In response to concerns over the provenance of our food there has been a increase in the allocation of land for allotments and I know of very large and very recently established areas on the edge of two large towns in my home area. These have been well received and have rapidly reached full occupancy and with a fiercely contested waiting list, to rival the best educational institutions.
The new allotments are well managed with a standardised size and style of permitted shed on each plot and good levels of security within a stout and tall perimeter fence. There are controls prohibiting fires, hours of attendance and control of substances, biological or not.
In the past, the allotment served as a recreational outlet and a refuge for the men folk. The images of old gents sat snoozing or chatting collectively or perhaps smoking a pipe or Capstan non-filters are familiar and comforting. It was only the arrival of the youngest member of the family to fetch their dad or grandfather for his tea back home that caused the disbandment of many a session down at the plot.
The new style allotment has become the pursuit of the upwardly mobile families with everyone mucking in to take on the mundane tasks of clearance, preparation of the soil for planting and overseeing the process through to food on the table.
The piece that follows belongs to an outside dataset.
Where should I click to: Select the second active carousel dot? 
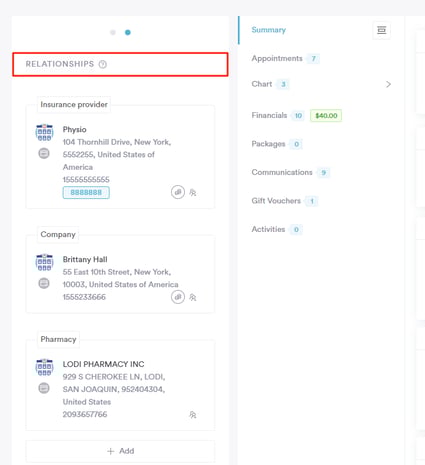click(x=128, y=32)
There are the stalwarts of home-grown produce in durable spuds, carrots, turnips and onions, the spring vegetables for salads and a few ambitious attempts, micro-climate permitting to cultivate grape vines, quinoa, passion and citrus fruits.
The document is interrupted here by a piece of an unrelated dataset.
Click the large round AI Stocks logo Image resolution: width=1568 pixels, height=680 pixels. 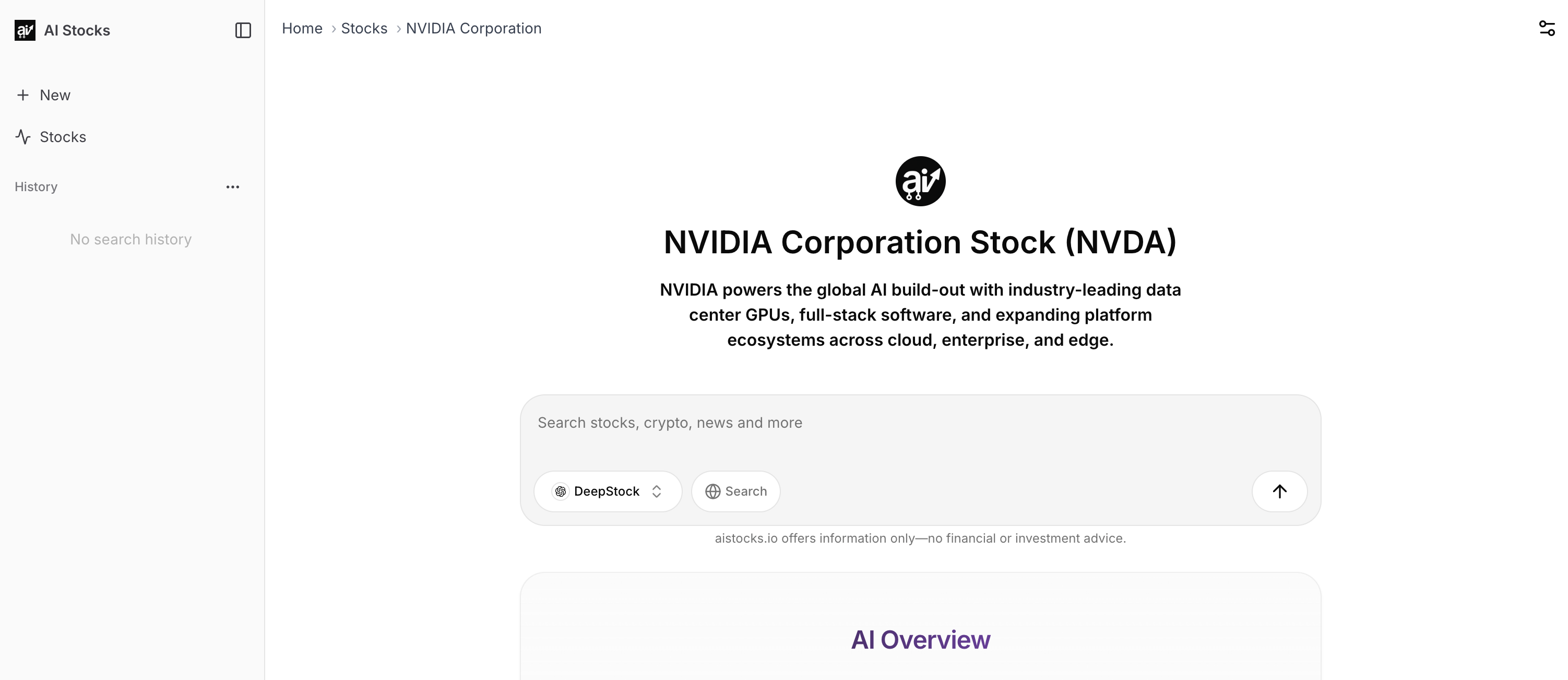point(920,182)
The original social movement behind allotments was to provide fresh air, exercise and a means of supplementing the diet of the working classes. Land was usually leased by a Local Association from the Town Council, placed in perpetuity for such use by a generous philanthropist or just permitted on land holdings of the railway companies or industrial sites. It was a cultural thing. There were intense rivalries for best marrows, root veg or soft fruits and the Association Annual Show would be a highlight of the social calendar for many.
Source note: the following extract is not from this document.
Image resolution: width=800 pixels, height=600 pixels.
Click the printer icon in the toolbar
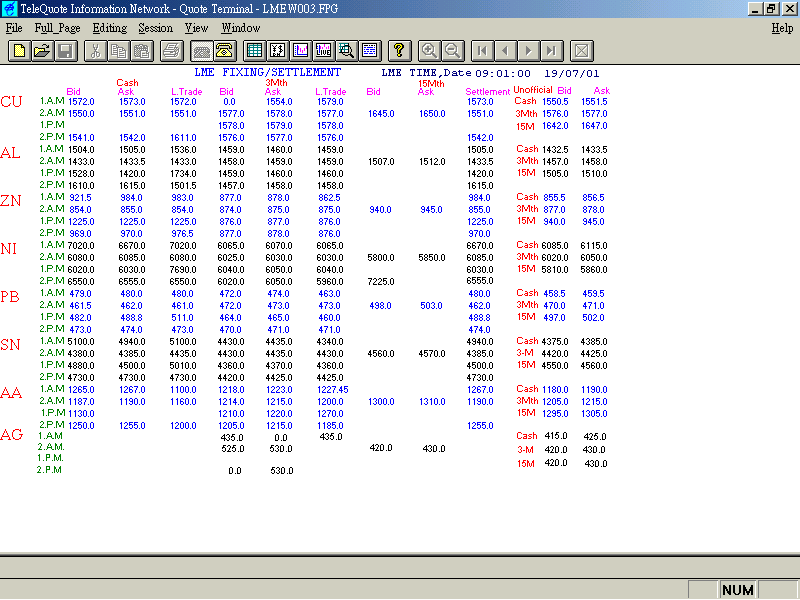171,50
The hard working ethic required for the manual labour of the day job continued in the tending of the allotment. The decline of traditional industries and working practices impacted on the numbers of those willing and able to commit to home grown duties.
Pressure to provide places for a rapidly increasing population to live also saw many parcels of former growing land disappear under roads and housing estates. What may have once been an allotment on the very edge of town found itself surrounded, overrun and surrendering to urban expansion.
Cheap and plentiful food on the supermarket and hypermarket shelves was a deterrent to growing your own. It was conceivable that a small crop of home grown carrots, based on hours tended and effort expended could be very expensive indeed.
Food scares and scandals in recent years have shaken the confidence of the public in the food supply industries and this has been the catalyst for the renewed interest in small scale cultivation.
A militancy has also developed in the larger cities and towns by individuals or groups to take over vacant or derelict land for production on a co-operative and social venture basis. In almost guerrilla actions there have been raids and seed scatterings on dormant development land, potato planting on council owned holdings, ploughing and planting on traffic islands , verges and motorway embankments.
The mass action in some urban areas has been accepted by the authorities and what were in the first instance aggressive land grabs have been put on a formal basis with short term leases and agreements. Growing Clubs have taken root with members paying a subscription fee in addition to participating in organised and structured working parties which entitles them to a proportionate share of the harvest.
A few random plantings have taken place with anyone encouraged to help themselves. The natural path of progress from the early green shoots of a public awareness of what can be grown. There is a renewed momentum for city farms and larger enterprises including spin-offs for education in diets, variations in menus and to nurture the resurgence in all things cooking. It is a return to the good life.